I was a timber faller for many years and have had 200 foot logs bent between trees and the pressure is unpredictable. I had a lot of friends killed because they guessed the situation wrong.

There are old fallers and bold fallers but there are no old bold fallers.


----------



## Marvin Gardens (Sep 30, 2008)

Limapapa said:


> Thanks for your response Marvin,but as I indicated the wall is only 2 and a half feet high,and the actual soil height is no more than 2 ft. I was just wondering if there was any reason why I shouldn't leave the logs in place and just install the blocks in front of the log wall.


Don't underestimate the weight of dirt. My guess is that there is at least 8 tons of dirt sitting on ball bearings (lots of water) behind that wall waiting to go somewhere else.

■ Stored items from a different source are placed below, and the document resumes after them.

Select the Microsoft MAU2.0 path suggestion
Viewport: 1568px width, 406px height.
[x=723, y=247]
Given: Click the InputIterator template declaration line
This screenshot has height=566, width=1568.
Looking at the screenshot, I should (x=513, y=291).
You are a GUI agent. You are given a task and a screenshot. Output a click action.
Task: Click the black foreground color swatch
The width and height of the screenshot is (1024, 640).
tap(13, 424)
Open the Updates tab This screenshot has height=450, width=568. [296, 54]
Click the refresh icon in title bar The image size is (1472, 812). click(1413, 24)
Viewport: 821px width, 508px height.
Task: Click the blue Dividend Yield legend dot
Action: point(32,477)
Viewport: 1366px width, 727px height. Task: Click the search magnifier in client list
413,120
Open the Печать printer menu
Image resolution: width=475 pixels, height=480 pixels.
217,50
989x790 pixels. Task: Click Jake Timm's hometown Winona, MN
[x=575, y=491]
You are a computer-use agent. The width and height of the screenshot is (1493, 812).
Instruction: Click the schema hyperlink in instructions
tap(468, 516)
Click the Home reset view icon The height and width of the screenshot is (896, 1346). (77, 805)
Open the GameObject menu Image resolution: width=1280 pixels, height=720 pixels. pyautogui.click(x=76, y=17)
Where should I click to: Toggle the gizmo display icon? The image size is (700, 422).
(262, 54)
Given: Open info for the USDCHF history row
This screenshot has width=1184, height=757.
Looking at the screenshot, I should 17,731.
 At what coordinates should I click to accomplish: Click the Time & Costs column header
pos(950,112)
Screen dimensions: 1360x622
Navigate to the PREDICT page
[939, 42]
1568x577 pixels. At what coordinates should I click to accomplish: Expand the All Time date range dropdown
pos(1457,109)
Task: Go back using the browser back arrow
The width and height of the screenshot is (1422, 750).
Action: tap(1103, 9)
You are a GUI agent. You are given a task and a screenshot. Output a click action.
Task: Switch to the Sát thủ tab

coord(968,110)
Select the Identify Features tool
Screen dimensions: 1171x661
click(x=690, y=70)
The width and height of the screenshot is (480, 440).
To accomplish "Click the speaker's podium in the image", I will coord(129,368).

One cubic yard of average dirt weighs about 3500 pounds. With high water content that figure can rise to 4500 pounds.

It takes a lot of pressure to do what you are describing. The water will make the dirt very fluid. The is what makes a lahar so dangerous. Granted you don't have a lahar but lots of water in the soil on a hillside or behind a barrier is dangerous.

Cut out the logs at your own risk.

If you want to shore it up you will have to dig down on the front and put something in the ground far enough to hold back the wall. Just resting something on the ground in front of it will not be enough unless it outweighs the mass behind the retaining wall. You need some mechanical advantage.


----------



## amdspitfire (Feb 5, 2008)

Don't you want to increase your usable space in front of the retaining wall? Imagine the thickness of the block plus the backfill that is required, it could bring your new wall 2 ft closer. When I did mine, I removed all of the old lumbar retaining wall and even cut back the dirt a good amount to create a larger area of space on the flat ground.


----------



## chad4290 (Nov 28, 2008)

i would consider redoing it if possible. maybe with new block or log. with geogrid so it has something to hold the wall besides just vertical support. don't forget fabric and 3/4 stone for drainage. or similar.


----------



## yesitsconcrete (May 11, 2008)

uh oh, there's the answer,,, least that'd certainly hold ME back :laughing: see any 8 day clocks around ? ? ?


----------



## yesitsconcrete (May 11, 2008)

oops, dble post


----------



## yesitsconcrete (May 11, 2008)

apologies to those who think otherwise :laughing:


----------



## Stillwerkin (Nov 24, 2008)

Whatever happens with the existing wall, the long-term solution will have to include some sort of water diversion/drainage system. 
No water=no hydrostatic pressure.
I can't remember what these are called, but they're basically a perforated plastic pipe with a filter sock over it that carries the water away from behind the wall and drains it elsewhere. 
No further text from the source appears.